What needs to be done ->
What follows is a block of records; restate each one word for word.

++++ Dataset excerpts

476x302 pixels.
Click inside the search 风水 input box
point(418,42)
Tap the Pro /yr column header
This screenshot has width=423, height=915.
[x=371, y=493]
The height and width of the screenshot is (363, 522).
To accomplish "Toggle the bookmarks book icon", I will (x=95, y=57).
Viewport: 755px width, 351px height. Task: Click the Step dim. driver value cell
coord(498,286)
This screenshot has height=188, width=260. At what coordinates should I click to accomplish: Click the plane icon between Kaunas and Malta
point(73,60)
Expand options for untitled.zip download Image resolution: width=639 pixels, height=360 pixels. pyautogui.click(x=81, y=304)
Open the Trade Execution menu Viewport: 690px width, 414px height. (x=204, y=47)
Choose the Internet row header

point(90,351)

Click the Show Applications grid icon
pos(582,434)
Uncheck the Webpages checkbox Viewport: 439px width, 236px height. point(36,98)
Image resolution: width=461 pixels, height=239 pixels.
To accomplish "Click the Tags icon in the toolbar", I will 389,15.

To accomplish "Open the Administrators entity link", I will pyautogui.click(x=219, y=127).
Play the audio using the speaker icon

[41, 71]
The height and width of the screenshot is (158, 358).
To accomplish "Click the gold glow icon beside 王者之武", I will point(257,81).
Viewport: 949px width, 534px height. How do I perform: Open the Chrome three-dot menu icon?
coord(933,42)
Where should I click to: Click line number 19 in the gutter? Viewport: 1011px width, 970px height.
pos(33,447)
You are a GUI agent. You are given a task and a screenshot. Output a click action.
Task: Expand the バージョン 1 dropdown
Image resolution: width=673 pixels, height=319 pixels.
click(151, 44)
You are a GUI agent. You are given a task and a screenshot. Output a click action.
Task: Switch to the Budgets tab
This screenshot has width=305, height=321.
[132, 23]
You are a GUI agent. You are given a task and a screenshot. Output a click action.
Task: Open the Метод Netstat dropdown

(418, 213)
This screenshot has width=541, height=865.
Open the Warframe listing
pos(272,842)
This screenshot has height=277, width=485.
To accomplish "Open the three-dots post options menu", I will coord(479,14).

++++++++

Written response ->
476x302 pixels.
Click inside the search 风水 input box
point(418,42)
Tap the Pro /yr column header
This screenshot has width=423, height=915.
[x=371, y=493]
The height and width of the screenshot is (363, 522).
To accomplish "Toggle the bookmarks book icon", I will (x=95, y=57).
Viewport: 755px width, 351px height. Task: Click the Step dim. driver value cell
coord(498,286)
This screenshot has height=188, width=260. At what coordinates should I click to accomplish: Click the plane icon between Kaunas and Malta
point(73,60)
Expand options for untitled.zip download Image resolution: width=639 pixels, height=360 pixels. pyautogui.click(x=81, y=304)
Open the Trade Execution menu Viewport: 690px width, 414px height. (x=204, y=47)
Choose the Internet row header

point(90,351)

Click the Show Applications grid icon
pos(582,434)
Uncheck the Webpages checkbox Viewport: 439px width, 236px height. point(36,98)
Image resolution: width=461 pixels, height=239 pixels.
To accomplish "Click the Tags icon in the toolbar", I will 389,15.

To accomplish "Open the Administrators entity link", I will pyautogui.click(x=219, y=127).
Play the audio using the speaker icon

[41, 71]
The height and width of the screenshot is (158, 358).
To accomplish "Click the gold glow icon beside 王者之武", I will point(257,81).
Viewport: 949px width, 534px height. How do I perform: Open the Chrome three-dot menu icon?
coord(933,42)
Where should I click to: Click line number 19 in the gutter? Viewport: 1011px width, 970px height.
pos(33,447)
You are a GUI agent. You are given a task and a screenshot. Output a click action.
Task: Expand the バージョン 1 dropdown
Image resolution: width=673 pixels, height=319 pixels.
click(151, 44)
You are a GUI agent. You are given a task and a screenshot. Output a click action.
Task: Switch to the Budgets tab
This screenshot has width=305, height=321.
[132, 23]
You are a GUI agent. You are given a task and a screenshot. Output a click action.
Task: Open the Метод Netstat dropdown

(418, 213)
This screenshot has width=541, height=865.
Open the Warframe listing
pos(272,842)
This screenshot has height=277, width=485.
To accomplish "Open the three-dots post options menu", I will coord(479,14).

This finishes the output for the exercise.